(Teks Pilihan):

——————

Ia juga mengingatkan Pemda Kabupaten Jayapura agar membenahi fasilitas umum, seperti aspal jalan raya yang rusak di beberapa tempat di Kota Sentani, pembangunan kantor dari beberapa dinas, yang masih berkantor di rumah pribadi atau kontrak, dan mengurus nasib para pelaku usaha mikro, kecil, dan menengah, sebagai langkah yang lebih berguna untuk rakyat.
Kematian Theys bukan urusan keluarga
Ia juga menambahkan, jangan ada pesan-pesan politik dari proses rencana pemindahan makam Theys ini.
“Pemindahan makam Theys itu harus ikuti kehendak rakyat Papua, karena kematiannya itu bukan urusan keluarga, tapi memperjuangkan kepentingan generasi rakyat Papua, dan membela hak-hak dasar orang asli Papua,” tegasnya.
Dia meminta Pemkab Jayapura membuka ruang demokrasi dan menerima kritik dan masukan dari berbagai pihak. “Pjs Bupati Kabupaten Jayapura jangan otoriter dalam rencana pemindahan makam Theys, harus dibuka ruang demokrasi, harus dengar pendapat dan persetujuan dari kehendak kolektif masyarakat adat Papua, termasuk keluarga dan anak-anak genealogisnya Dortheys Hiyo Eluay,” ujarnya.
Syufie mengingatkan, Dortheys Hiyo Eluay adalah martir demokrasi Papua, salah satu bukti dimana gagalnya demokrasi di Negara Kesatuan Republik Indonesia. Theys bukan mati karena sakit atau kecelakaan alamiah, tapi karena dibunuh oleh negara melalui Kopassus, atas aktivitas politik yang diekspresikan secara damai oleh Theys.

——————

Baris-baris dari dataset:
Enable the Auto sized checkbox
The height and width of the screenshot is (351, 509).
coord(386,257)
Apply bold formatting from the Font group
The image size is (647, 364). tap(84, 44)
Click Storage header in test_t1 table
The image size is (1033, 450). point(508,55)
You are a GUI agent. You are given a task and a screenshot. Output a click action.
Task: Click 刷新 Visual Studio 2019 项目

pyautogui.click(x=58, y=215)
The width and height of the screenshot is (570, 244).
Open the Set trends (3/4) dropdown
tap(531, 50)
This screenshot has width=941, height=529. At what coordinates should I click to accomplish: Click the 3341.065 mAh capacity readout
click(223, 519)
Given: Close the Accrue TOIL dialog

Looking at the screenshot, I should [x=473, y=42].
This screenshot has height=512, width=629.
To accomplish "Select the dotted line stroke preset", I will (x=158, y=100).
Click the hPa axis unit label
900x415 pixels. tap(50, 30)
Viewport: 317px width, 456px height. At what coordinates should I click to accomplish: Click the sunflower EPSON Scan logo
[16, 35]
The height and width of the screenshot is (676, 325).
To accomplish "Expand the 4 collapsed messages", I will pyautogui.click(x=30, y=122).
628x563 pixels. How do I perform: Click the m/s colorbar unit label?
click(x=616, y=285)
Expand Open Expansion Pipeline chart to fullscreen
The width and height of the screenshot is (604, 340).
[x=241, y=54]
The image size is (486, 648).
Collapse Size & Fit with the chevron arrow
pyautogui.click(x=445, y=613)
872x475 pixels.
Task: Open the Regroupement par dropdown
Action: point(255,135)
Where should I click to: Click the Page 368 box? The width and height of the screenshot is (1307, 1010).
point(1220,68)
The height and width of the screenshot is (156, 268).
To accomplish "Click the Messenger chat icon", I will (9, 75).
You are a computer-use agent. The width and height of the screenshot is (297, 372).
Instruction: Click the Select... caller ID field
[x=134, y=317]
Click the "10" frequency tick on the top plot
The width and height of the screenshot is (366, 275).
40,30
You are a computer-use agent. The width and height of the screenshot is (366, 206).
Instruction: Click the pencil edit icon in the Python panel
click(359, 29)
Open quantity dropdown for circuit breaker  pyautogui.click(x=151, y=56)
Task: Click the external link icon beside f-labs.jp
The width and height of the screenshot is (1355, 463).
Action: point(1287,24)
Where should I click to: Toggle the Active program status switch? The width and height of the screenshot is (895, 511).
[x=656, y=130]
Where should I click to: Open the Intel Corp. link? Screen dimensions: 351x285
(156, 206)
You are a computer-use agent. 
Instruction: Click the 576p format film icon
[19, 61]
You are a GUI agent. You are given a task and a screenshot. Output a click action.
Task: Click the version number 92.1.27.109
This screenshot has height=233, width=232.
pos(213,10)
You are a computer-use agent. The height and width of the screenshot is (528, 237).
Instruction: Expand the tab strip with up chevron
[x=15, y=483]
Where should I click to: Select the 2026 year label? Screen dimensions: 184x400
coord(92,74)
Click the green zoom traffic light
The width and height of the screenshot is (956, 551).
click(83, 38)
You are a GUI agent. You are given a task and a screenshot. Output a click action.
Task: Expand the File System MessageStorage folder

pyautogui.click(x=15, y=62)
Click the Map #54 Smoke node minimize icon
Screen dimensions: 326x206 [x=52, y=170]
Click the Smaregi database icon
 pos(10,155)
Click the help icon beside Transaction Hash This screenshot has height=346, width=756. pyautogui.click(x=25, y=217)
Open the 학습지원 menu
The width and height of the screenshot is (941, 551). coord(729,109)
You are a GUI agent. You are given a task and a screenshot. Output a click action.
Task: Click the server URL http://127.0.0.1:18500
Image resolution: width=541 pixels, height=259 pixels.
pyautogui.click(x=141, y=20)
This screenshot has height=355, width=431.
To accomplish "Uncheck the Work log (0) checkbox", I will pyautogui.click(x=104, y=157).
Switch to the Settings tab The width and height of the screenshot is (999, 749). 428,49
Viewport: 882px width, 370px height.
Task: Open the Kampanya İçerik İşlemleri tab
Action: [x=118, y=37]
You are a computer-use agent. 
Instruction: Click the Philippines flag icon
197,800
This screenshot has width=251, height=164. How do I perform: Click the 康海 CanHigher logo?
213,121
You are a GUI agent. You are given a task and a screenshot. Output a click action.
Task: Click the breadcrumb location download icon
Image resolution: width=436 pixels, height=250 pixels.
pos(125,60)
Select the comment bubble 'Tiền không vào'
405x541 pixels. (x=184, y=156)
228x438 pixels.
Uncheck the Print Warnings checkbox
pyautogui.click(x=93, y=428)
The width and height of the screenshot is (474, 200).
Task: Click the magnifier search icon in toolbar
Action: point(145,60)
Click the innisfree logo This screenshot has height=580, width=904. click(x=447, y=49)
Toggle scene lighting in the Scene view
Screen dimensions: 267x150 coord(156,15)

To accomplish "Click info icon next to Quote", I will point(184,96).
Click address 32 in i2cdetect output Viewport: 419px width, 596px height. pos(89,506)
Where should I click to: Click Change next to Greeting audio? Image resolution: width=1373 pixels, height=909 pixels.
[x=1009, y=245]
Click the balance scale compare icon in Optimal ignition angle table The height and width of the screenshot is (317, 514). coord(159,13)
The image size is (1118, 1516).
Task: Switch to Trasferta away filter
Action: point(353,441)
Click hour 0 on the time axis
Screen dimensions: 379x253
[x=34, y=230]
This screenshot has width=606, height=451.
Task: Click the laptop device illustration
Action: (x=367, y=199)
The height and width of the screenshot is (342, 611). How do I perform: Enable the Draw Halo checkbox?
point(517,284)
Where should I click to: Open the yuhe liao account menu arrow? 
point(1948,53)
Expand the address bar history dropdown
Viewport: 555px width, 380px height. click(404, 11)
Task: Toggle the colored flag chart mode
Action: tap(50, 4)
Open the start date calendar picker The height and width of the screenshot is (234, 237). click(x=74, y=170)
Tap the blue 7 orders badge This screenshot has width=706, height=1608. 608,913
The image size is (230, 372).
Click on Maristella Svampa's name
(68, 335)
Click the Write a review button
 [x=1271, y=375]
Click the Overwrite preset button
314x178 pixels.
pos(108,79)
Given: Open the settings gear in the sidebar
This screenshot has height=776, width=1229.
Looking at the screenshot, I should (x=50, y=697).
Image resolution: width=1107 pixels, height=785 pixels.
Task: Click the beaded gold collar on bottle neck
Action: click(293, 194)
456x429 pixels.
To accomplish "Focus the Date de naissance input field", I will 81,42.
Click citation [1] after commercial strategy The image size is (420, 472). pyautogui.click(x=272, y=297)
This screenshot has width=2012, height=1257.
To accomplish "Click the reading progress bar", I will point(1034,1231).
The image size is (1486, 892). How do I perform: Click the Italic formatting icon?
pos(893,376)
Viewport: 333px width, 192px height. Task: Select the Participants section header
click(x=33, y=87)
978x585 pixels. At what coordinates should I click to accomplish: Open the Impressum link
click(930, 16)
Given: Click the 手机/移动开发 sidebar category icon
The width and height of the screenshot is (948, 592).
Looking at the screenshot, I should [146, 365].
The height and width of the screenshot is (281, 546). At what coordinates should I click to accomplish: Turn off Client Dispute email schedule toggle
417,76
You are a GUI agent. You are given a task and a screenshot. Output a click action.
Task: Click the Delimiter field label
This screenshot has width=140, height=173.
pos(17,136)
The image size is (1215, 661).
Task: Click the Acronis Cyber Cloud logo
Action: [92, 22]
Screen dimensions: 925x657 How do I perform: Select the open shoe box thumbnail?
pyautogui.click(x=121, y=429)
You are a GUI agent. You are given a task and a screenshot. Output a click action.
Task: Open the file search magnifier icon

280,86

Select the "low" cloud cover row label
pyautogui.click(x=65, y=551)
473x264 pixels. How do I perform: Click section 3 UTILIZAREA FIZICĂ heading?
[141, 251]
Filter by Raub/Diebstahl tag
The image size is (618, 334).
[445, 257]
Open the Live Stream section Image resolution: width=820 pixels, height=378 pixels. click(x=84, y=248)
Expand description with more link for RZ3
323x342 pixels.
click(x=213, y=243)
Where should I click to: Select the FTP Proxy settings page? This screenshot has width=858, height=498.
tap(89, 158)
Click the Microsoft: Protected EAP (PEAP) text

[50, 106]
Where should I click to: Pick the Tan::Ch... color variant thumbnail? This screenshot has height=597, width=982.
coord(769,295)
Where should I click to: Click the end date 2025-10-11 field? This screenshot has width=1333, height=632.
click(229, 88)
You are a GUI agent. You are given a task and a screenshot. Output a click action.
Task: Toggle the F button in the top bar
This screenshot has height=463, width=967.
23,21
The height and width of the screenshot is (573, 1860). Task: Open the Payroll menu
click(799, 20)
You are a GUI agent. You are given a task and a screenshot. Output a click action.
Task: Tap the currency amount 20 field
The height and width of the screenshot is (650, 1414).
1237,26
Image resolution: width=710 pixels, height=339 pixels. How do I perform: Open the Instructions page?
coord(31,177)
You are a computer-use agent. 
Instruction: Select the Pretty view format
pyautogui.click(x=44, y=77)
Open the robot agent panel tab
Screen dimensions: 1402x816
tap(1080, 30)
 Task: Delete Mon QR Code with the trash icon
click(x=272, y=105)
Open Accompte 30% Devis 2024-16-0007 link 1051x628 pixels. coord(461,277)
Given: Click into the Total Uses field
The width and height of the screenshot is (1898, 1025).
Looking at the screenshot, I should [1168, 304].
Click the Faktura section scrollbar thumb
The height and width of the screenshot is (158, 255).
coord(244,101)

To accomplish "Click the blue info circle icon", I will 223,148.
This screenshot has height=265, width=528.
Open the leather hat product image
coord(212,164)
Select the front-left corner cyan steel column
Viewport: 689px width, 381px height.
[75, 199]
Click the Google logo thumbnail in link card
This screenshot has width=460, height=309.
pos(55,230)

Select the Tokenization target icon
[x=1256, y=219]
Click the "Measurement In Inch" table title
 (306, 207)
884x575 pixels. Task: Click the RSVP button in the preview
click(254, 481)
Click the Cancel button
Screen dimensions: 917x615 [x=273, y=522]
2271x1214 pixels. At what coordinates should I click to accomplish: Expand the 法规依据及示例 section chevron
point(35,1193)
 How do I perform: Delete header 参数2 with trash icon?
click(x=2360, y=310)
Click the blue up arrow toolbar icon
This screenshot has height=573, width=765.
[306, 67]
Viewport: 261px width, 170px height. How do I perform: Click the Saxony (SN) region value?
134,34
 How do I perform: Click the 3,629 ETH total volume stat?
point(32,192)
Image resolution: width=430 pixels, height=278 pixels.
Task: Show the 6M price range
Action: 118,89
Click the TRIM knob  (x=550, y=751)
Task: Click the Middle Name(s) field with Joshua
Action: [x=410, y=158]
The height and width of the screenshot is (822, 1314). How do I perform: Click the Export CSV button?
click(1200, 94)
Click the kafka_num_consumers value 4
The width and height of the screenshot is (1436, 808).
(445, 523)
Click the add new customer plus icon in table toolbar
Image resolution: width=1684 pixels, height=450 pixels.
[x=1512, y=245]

——————

(Petunjuk Tugas 1): Dalam teks pilihan, siapa yang disebut Syufie sebagai martir demokrasi Papua?
(Petunjuk Tugas 2): Sebutkan semua hal yang diminta untuk dibenahi atau diurus oleh Pemda Kabupaten Jayapura menurut teks pilihan.
Catatan-catatan ini tidak berkaitan dengan teks pilihan.

(Jawaban Tertulis 1): Dortheys Hiyo Eluay.

(Jawaban Tertulis 2):
- Aspal jalan raya yang rusak di beberapa tempat di Kota Sentani
- Pembangunan kantor dari beberapa dinas yang masih berkantor di rumah pribadi atau kontrak
- Nasib para pelaku usaha mikro, kecil, dan menengah